DOCUMENT TEXT:
········

/vf3lib

VF3 Algorithm - The fastest algorithm to solve subgraph isomorphism on large and dense graphs

Primary LanguageC++OtherNOASSERTION

vf3lib

vf3lib is a software library containing all the currently published versions of VF3, the fastest algorithm to solve subgraph isomorphism on large and dense graphs. Extremely efficient in time and memory!

This library, written in C++11, contains the official implementations of VF2-Plus, VF3, VF3L, VF3P realized by the authors. The latest version of vf3lib includes new graph loaders and the parallel versions of VF3L (VF3P), designed to effectively speed-up the algorithm on multicore architectures.

The library is allows to solve:

  • Graph Isomorphism
  • Subgraph Isomorphism
  • Monomorphism (Non-induced subgraph isomorphism) - Very Soon!

References

If you use VF3 please don't forget to cite us!

  1. Challenging the time complexity of exact subgraph isomorphism for huge and dense graphs with VF3 - Carletti V., Foggia P., Saggese A., Vento M. - IEEE transactions on pattern analysis and machine intelligence - 2018
  2. Introducing VF3: A new algorithm for subgraph isomorphism - Carletti V., Foggia P., Saggese A., Vento M. - International Workshop on Graph-Based Representations in Pattern Recognition - 2017
  3. Comparing performance of graph matching algorithms on huge graphs - Carletti V., Foggia P., Saggese A., Vento M. - Pattern Recognition Letters - 2018
  4. A Parallel Algorithm for Subgraph Isomorphism - V. Carletti, P. Foggia, P. Ritrovato, M. Vento, V. Vigilante - International Workshop on Graph-Based Representations in Pattern Recognition - 2019

How To Use It

The provided Makefile will produce three different executables:

  • VF3: The algorith whit all the heustics
  • VF3L: A lightweight version, where the look-ahead is deactivated. This version fit for sparse or small graphs.
  • VF3P: A parallel version of VF3L, to be used when the problem is really hard!

If you wish to use the sequential version of VF (VF3 or VF3L) execute the following commandline:

vf3 [pattern] [target]

$./bin/vf3 ./test/bvg1.sub.grf ./test/bvg1.grf
8 6.34141e-06 1.27038e-05

The standard output provided by the algorithm is: [number of solutions found] [time to find the first solution] [time to find all the solutions]

The following additional parameters can be added to the commandline:

  • -r Repetition time limit in seconds. The matching is repeted multiple times until the overall execution time breaches the given repetition time limit. The proposed execution time provided by the executable is the average value among all the executions performed. To be used when you wish to benchmark the algorithm on very small graphs, where the execution time of a single run is extremely small (eg. milliseconds), on order to get the execution time properly. (Default: 1 sec)

········

DATA:
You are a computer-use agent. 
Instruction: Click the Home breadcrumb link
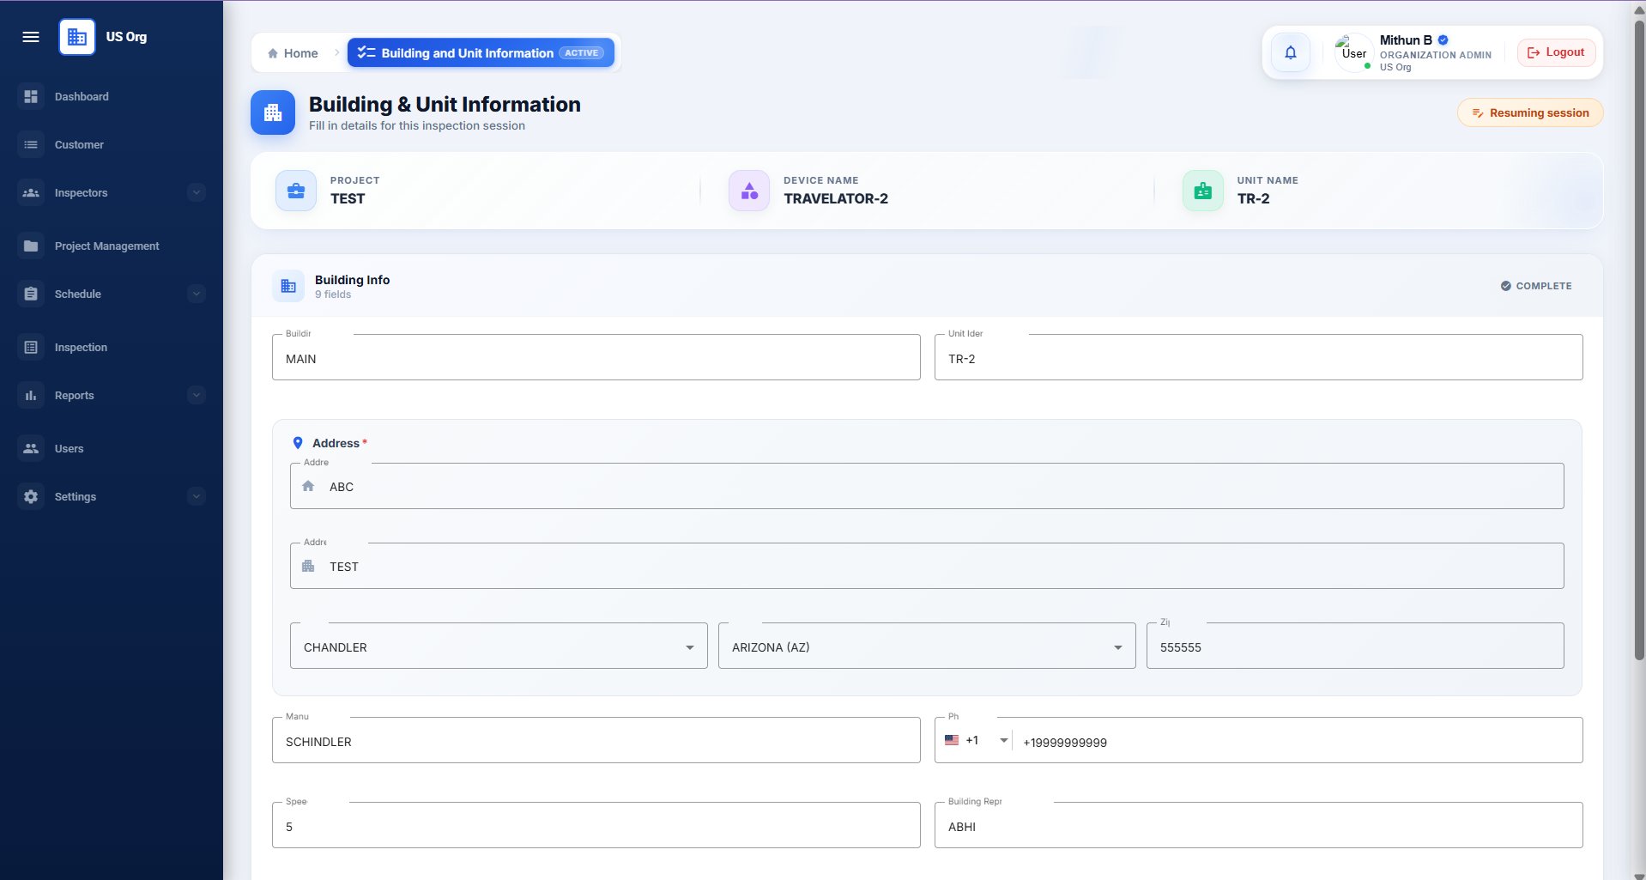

········

WHAT IS ASKED:
**1.** In the vf3lib page, which C++ standard is the library written in?
**2.** Reproduce a portion of the vf3lib page, starting at the words "vf3lib is a" and stopping after "- Very Soon!".

WRITTEN RESPONSES:
**1.** C++11

**2.**
vf3lib is a software library containing all the currently published versions of VF3, the fastest algorithm to solve subgraph isomorphism on large and dense graphs. Extremely efficient in time and memory!

This library, written in C++11, contains the official implementations of VF2-Plus, VF3, VF3L, VF3P realized by the authors. The latest version of vf3lib includes new graph loaders and the parallel versions of VF3L (VF3P), designed to effectively speed-up the algorithm on multicore architectures.

The library is allows to solve:

  • Graph Isomorphism
  • Subgraph Isomorphism
  • Monomorphism (Non-induced subgraph isomorphism) - Very Soon!